It wasn't a surprise when the San Diego Padres picked a longtime Bay Area manager to take over after firing Jayce Tingler. But it was a shock that it was Bob Melvin.
After months of (ill-informed) speculation about Bruce Bochy and a couple of weeks of interviews with other former managers, the Padres stunned the baseball world Thursday evening by hiring Melvin away from the A's, according to multiple reports. MLB.com's A.J. Cassavell, who broke the news, reported that the A's, who picked up a 2022 option on Melvin in June, allowed him to interview with the Padres and then did not demand compensation when the two sides agreed to a three-year deal.
It's hard to imagine how the Padres could have possibly emerged from their search with a better choice. Melvin is a three-time Manager of the Year and is widely considered one of the best leaders in the game, and he'll immediately command the respect that wasn't there for Tingler or fellow first-timer Andy Green.
Padres president of baseball operations A.J. Preller handpicked Tingler and Green, but Green never finished above .500, and Tingler was let go after a massively disappointing 2021 season. The Padres were supposed to give the Los Angeles Dodgers all they could handle in the NL West. Instead, they finished 28 games behind the first-place Giants.
People around the team characterized it as a group that lacked toughness and leadership, but there is still plenty of talent in that room, and with the right coaching staff, the Padres should be right there with the Giants and Dodgers next year. They'll add Mike Clevinger back to their rotation next year and still have a lineup led by Fernando Tatis Jr., Manny Machado and Jake Cronenworth. The reasons people picked the Padres as a World Series contender last offseason are still there this time around, and they've once again made a splash.
That's Preller's style, and for as much heat as he has taken lately, you have to admire the fact that he consistently tries to hit homers, not singles. It hasn't led to much postseason success, but at least the Padres are trying to compete with the Dodgers and Giants rather than laying down and embracing mediocrity as many smaller-market teams have over the last decade. Of course, the Padres could use more help around the margins, but upgrading their coaching staff should help in that regard.

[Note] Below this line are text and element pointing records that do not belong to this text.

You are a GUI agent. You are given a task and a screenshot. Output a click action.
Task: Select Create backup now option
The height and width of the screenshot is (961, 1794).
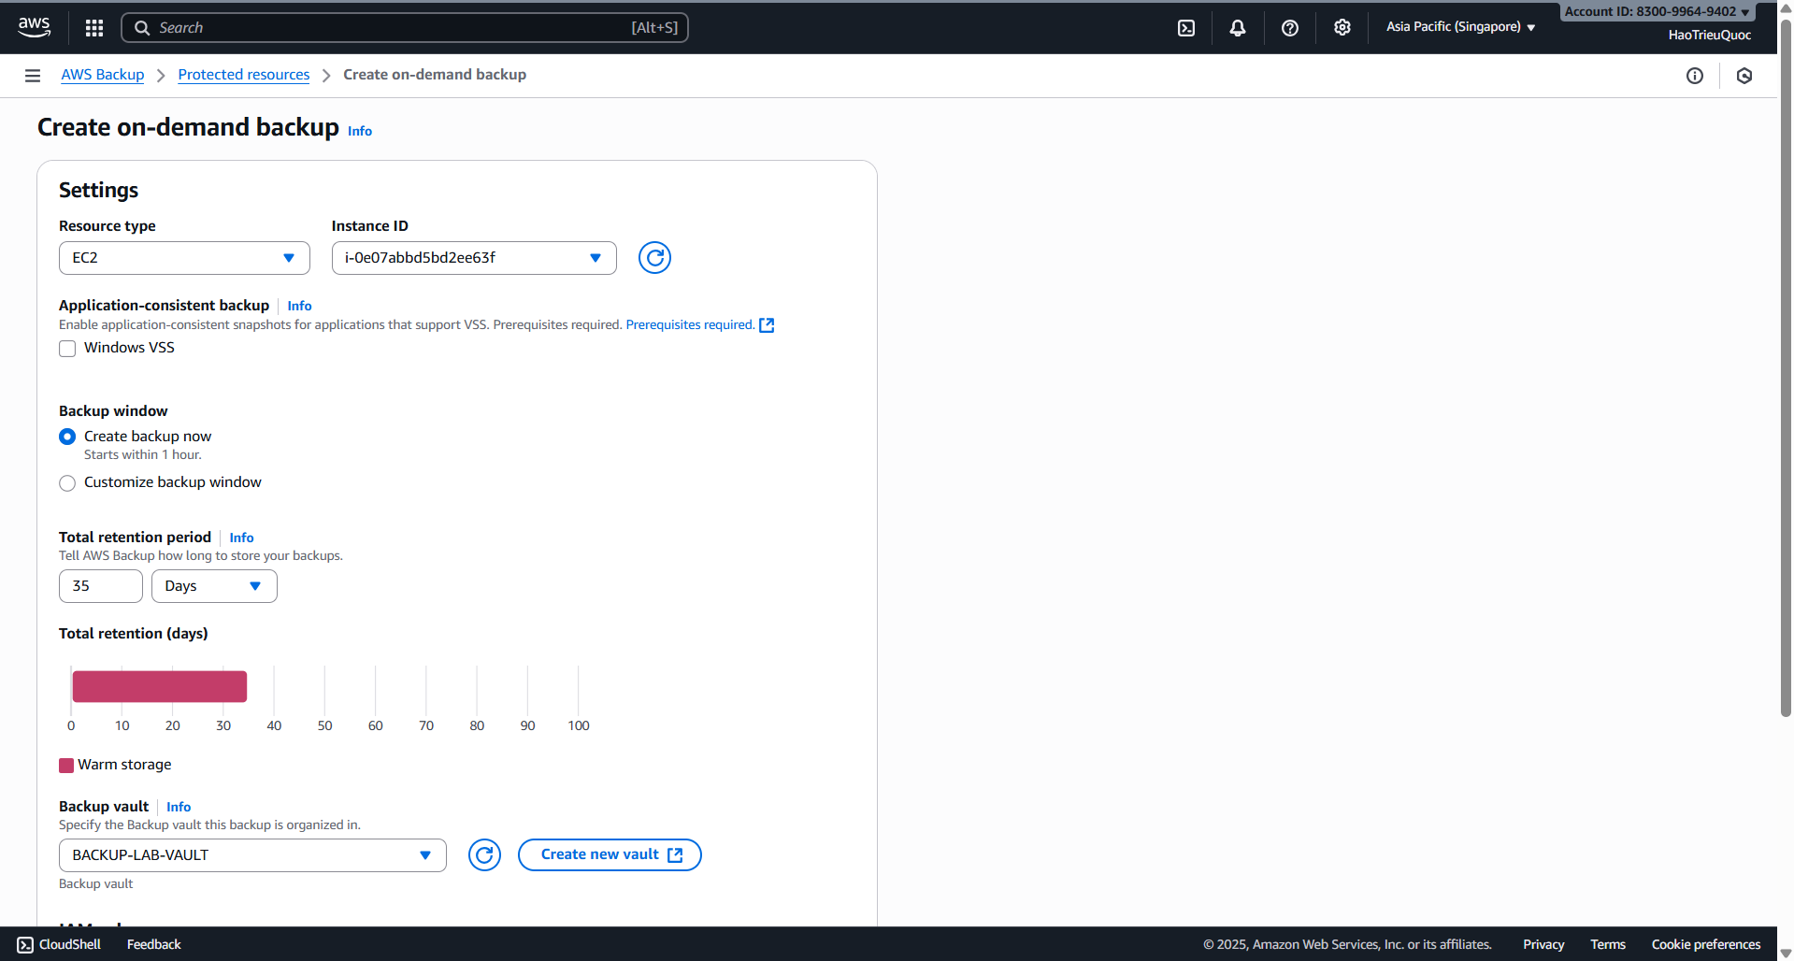pyautogui.click(x=66, y=436)
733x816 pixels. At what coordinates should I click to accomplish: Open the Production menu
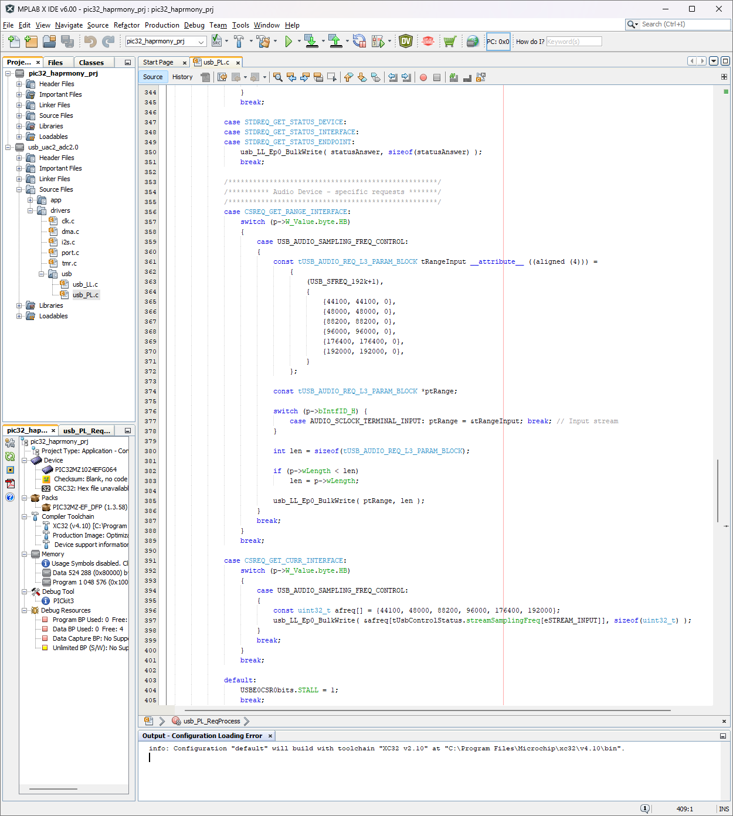point(162,25)
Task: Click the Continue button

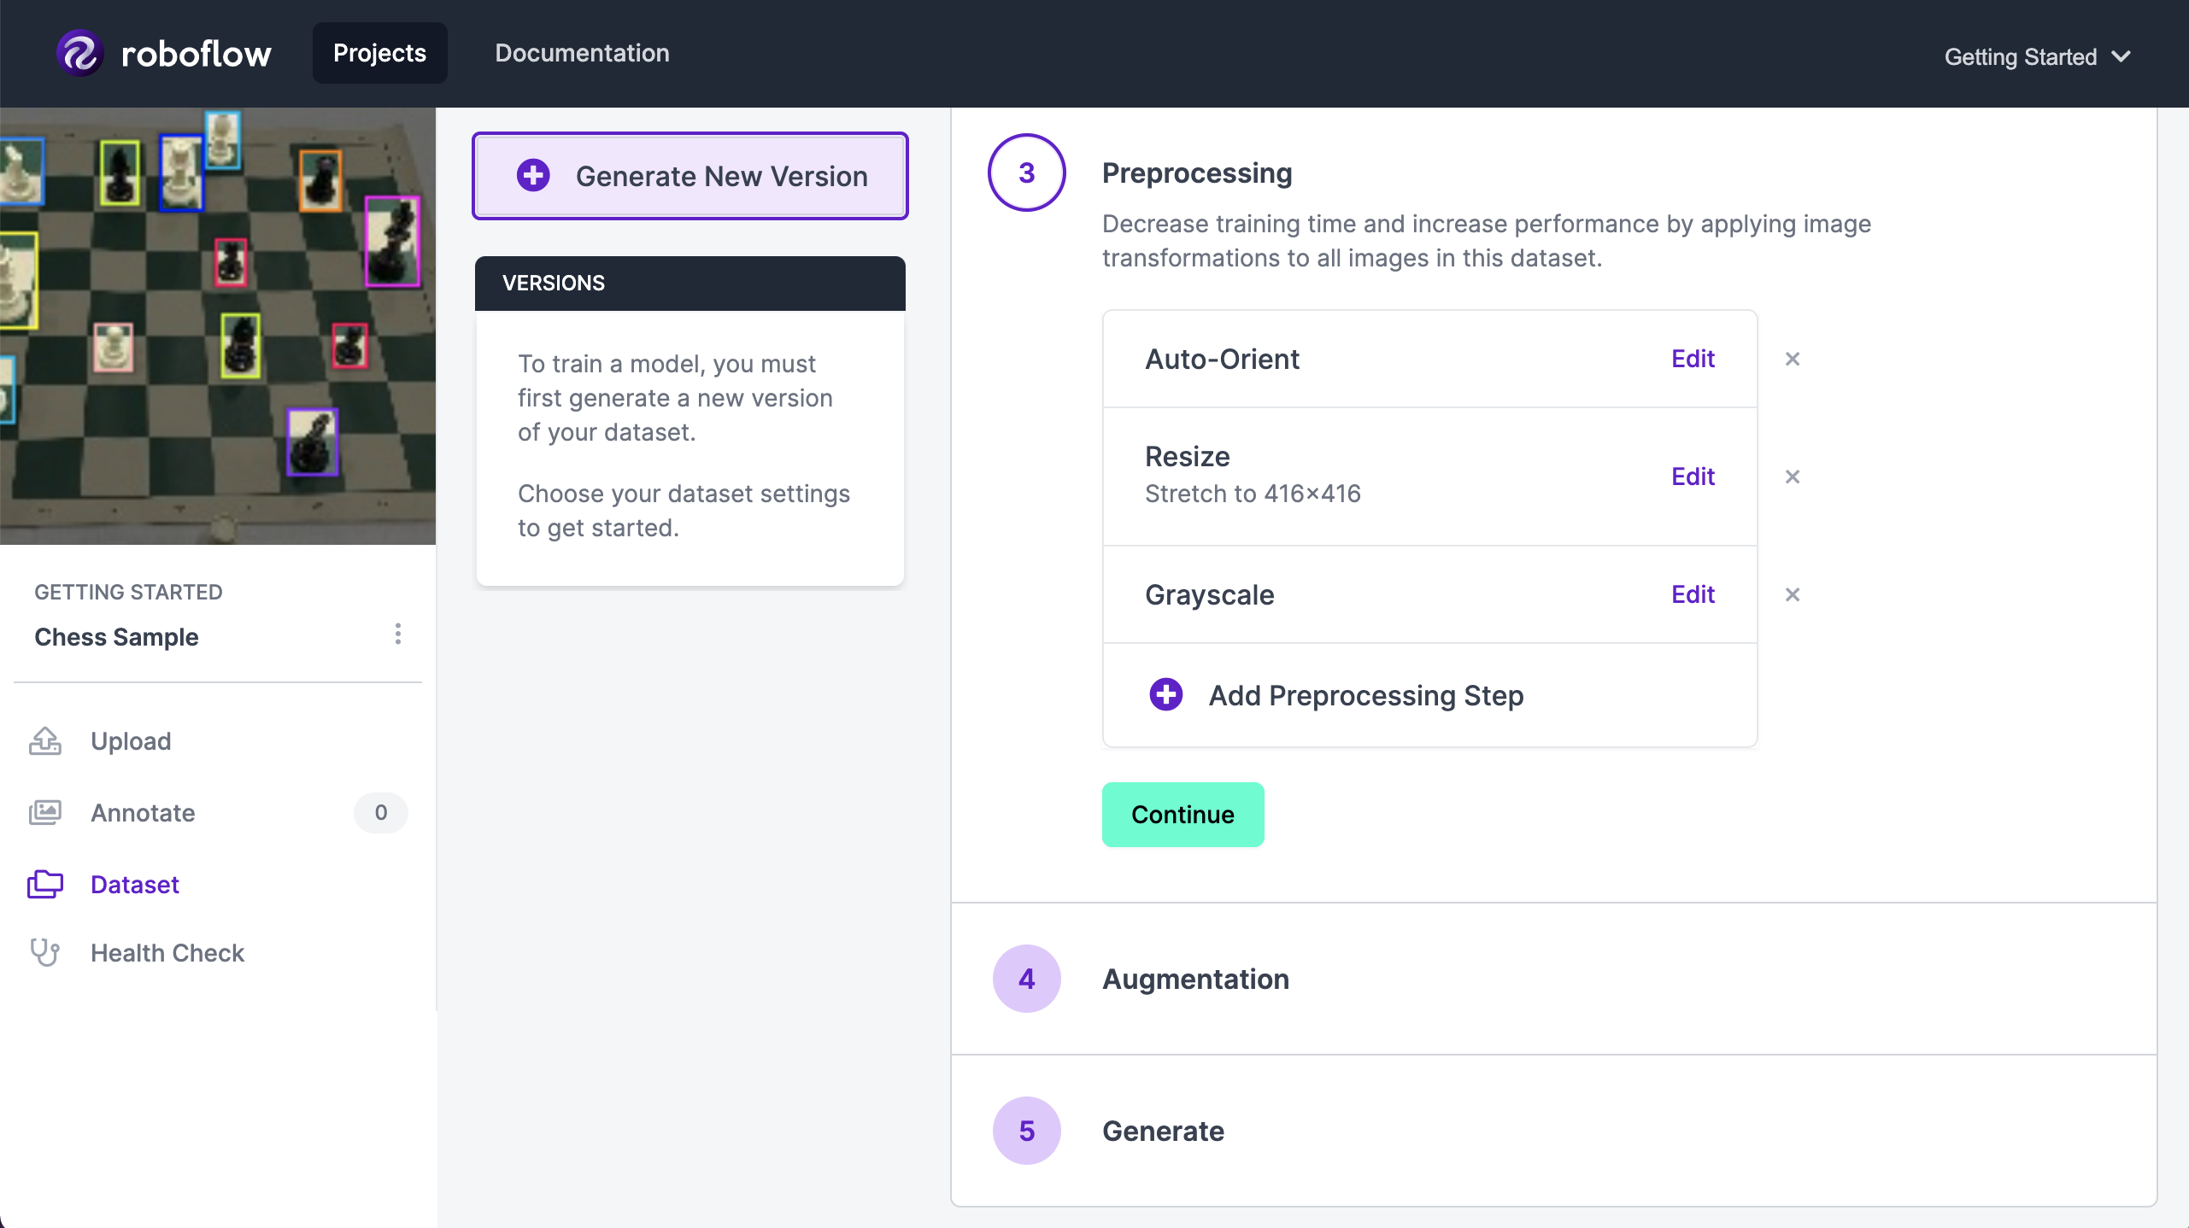Action: [x=1182, y=814]
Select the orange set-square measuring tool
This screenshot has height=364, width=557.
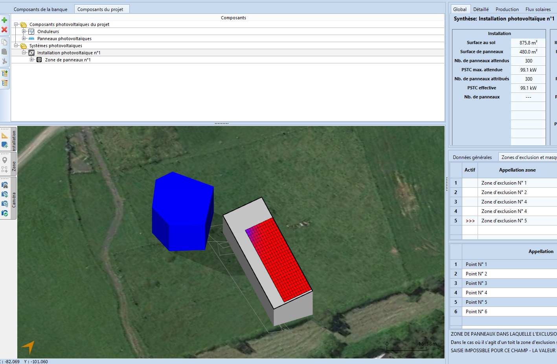[x=5, y=136]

This is a big win for Preller and for Melvin, who went to the playoffs six times in 11 years with the A's but faced an uncertain future. There were reports Thursday that Melvin's departure was part of the A's latest attempt to slash payroll, and that's an awful sign for a team that has guys like Matt Olson, Matt Chapman, Chris Bassitt, Sean Manaea and Frankie Montas getting expensive in arbitration and coming up on free agency.
When that's the case in Oakland, the next step is always the same ...
As the A's possibly tear it down again -- and try to figure out where they'll be playing in a few years -- Melvin will get a real shot to compete for the postseason. The Padres, as they often do, came out of nowhere to make the first big move in what should be a fascinating offseason in the NL West.
It appears Bochy will watch all the action from his home in Nashville, where he's enjoying life as a grandfather. His name came up often in recent months, but there was never really any indication that the Padres had him at or near the top of their list, and the noise wasn't coming from Bochy. It was easy to make the connection, but he downplayed it during a recent appearance on Giants Talk.
"I was a little uncomfortable with all of that," Bochy said last month. "That's all speculation, I haven't talked to anybody. That's probably a little bit my fault because I get asked the question a lot and I don't know what to say, I just say 'you don't rule anything out.' But I'm not pursuing anything, I've enjoyed what I've been doing.
"But you know what, you don't know. I'm sure I'm going to have to keep answering that question but right now I'm working for the Giants and enjoying what I'm doing. We'll see what happens. You look at (Tony) La Russa, geez, what did he take off, eight or nine years and he's back on the field. We'll see."